A good way to put the separation of investment and commercial banks into perspective is to come back to the arguments that led to a much older separation whose distinctive feature is to have survived the wave of deregulation of the 1990s: the separation of banking and commerce in the United States.

In the aftermaths the 2008 crisis, many people, including Finance Watch, have been advocating reform of the EU banking structure. One of the key measures would be the separation of commercial and investment banks. In the debate, people tend to forget that the idea of limiting the way banks lend and controlling the risky assets in which they invest is nearly as old as banks themselves. Because banks control substantial assets, “as early as 1374, governmental regulation prohibited banks from trading in certain speculative commodities” [Symons, 1971].

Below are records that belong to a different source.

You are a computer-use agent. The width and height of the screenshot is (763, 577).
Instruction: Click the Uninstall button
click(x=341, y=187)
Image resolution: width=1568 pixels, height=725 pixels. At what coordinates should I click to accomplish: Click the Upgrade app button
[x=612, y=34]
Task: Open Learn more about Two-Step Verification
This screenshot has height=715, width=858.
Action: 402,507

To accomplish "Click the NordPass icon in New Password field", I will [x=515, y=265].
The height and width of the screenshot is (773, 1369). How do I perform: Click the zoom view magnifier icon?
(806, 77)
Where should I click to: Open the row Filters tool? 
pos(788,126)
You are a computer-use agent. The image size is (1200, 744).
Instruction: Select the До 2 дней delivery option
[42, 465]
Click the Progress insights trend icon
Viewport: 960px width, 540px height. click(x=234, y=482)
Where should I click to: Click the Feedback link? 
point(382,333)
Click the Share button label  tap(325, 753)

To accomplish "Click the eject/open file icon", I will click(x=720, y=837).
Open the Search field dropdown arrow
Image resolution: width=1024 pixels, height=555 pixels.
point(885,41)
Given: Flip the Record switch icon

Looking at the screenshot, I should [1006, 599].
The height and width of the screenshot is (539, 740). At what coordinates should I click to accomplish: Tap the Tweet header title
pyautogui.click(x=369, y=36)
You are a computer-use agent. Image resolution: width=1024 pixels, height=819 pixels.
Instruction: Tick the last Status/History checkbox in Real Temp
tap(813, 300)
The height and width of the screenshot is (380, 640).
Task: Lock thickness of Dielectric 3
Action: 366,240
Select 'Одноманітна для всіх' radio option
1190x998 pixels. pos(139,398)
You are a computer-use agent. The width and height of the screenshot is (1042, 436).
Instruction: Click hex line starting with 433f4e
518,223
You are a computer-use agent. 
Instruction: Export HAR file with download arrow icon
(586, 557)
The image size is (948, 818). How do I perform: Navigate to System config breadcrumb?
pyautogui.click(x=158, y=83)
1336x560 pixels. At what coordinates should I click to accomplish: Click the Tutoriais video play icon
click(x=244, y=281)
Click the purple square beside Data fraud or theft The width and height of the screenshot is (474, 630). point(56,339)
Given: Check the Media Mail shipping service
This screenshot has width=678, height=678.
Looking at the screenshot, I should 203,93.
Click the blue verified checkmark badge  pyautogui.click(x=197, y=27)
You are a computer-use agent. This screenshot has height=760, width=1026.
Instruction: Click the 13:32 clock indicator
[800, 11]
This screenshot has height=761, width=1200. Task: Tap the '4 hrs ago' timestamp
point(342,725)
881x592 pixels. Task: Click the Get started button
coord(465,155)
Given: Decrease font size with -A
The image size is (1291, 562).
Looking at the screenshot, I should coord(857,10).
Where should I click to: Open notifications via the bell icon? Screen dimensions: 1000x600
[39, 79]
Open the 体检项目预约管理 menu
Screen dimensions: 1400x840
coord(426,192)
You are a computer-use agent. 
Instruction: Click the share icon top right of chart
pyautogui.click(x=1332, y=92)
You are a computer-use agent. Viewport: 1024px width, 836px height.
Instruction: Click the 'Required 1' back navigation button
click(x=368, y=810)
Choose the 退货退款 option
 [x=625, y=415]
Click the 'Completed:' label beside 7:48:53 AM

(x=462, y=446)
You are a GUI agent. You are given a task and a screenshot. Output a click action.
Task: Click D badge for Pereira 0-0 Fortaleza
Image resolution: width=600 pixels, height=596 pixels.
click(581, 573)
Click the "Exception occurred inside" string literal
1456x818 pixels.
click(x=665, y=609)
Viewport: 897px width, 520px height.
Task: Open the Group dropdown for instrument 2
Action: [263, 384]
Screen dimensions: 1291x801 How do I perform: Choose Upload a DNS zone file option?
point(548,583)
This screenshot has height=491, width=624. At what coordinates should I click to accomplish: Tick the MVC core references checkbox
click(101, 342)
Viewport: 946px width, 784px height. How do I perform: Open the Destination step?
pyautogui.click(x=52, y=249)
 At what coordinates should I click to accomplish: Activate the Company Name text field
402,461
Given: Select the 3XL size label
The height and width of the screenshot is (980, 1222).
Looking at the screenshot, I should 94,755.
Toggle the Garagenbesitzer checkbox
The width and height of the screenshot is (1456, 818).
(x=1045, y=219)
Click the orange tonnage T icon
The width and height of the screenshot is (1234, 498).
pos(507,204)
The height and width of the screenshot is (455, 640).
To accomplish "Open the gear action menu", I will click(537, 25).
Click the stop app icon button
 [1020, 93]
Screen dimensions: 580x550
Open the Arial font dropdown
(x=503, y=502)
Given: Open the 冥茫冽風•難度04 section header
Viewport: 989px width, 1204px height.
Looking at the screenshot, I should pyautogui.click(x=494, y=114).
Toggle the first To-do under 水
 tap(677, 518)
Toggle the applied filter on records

Protecting the real economy

Architects of the American banking system, among whom Alexander Hamilton (1757-1804) played a key role, took Britain as a model. They believed that banks should be separate from commerce, which today we would call the real economy, or Main Street. However, in the late 18th century, there were no banking laws. So financial institutions were regulated through charters of incorporation: banks needed charters to be allowed to operate and regulatory provisions were introduced into individual charters granted by state or national authorities.

In the 19th century, as industrial capitalism was really taking off, financial regulation was already centered on two principles. “The first principle delimiting the scope of all bank activities is the promotion of safety, soundness, and the absence of substantial risk, both to deposited funds and the monetary system. A second, correlative principle, particularly delimiting the bank activities of credit granting and credit exchange, is economic neutrality in the allocation of economic resources” [Symons, 1971]. In other words, banks should be sound, and they should not threaten competition in the real economy.

Separating banking from commerce

In 1863, the National Banking Act was adopted at the federal level. The Act is very similar to the Free Banking Act, which was adopted by the State of New York in 1838. Both acts provided that banks were only allowed to carry on ‘the business of banking’, defined essentially as “deposit taking, credit granting, and credit exchange” [Symons, 1971]. The aim was to prohibit banks from entering commercial ventures, which were perceived as too risky.

A major consequence of the separation of banking and commerce was the prohibition on holding stocks. Indeed, holding stocks means owning companies, and banks were not allowed to own commercial firms. So in 1852, in Talmage v. Pell, a court annulled a purchase of bonds because banks “purchased these bonds, as they might have purchased a cargo of cotton, to send to market, to be sold at the risk of the vendor, for the highest price that could be obtained”. This resulted in a consistent prohibition against dealing in stocks. This is the way through which the separation of banking and commerce gave birth to the separation of retail and investment banking. And this explains partly why the latter happened in the United States in 1933 (see article about the Glass-Steagall Act).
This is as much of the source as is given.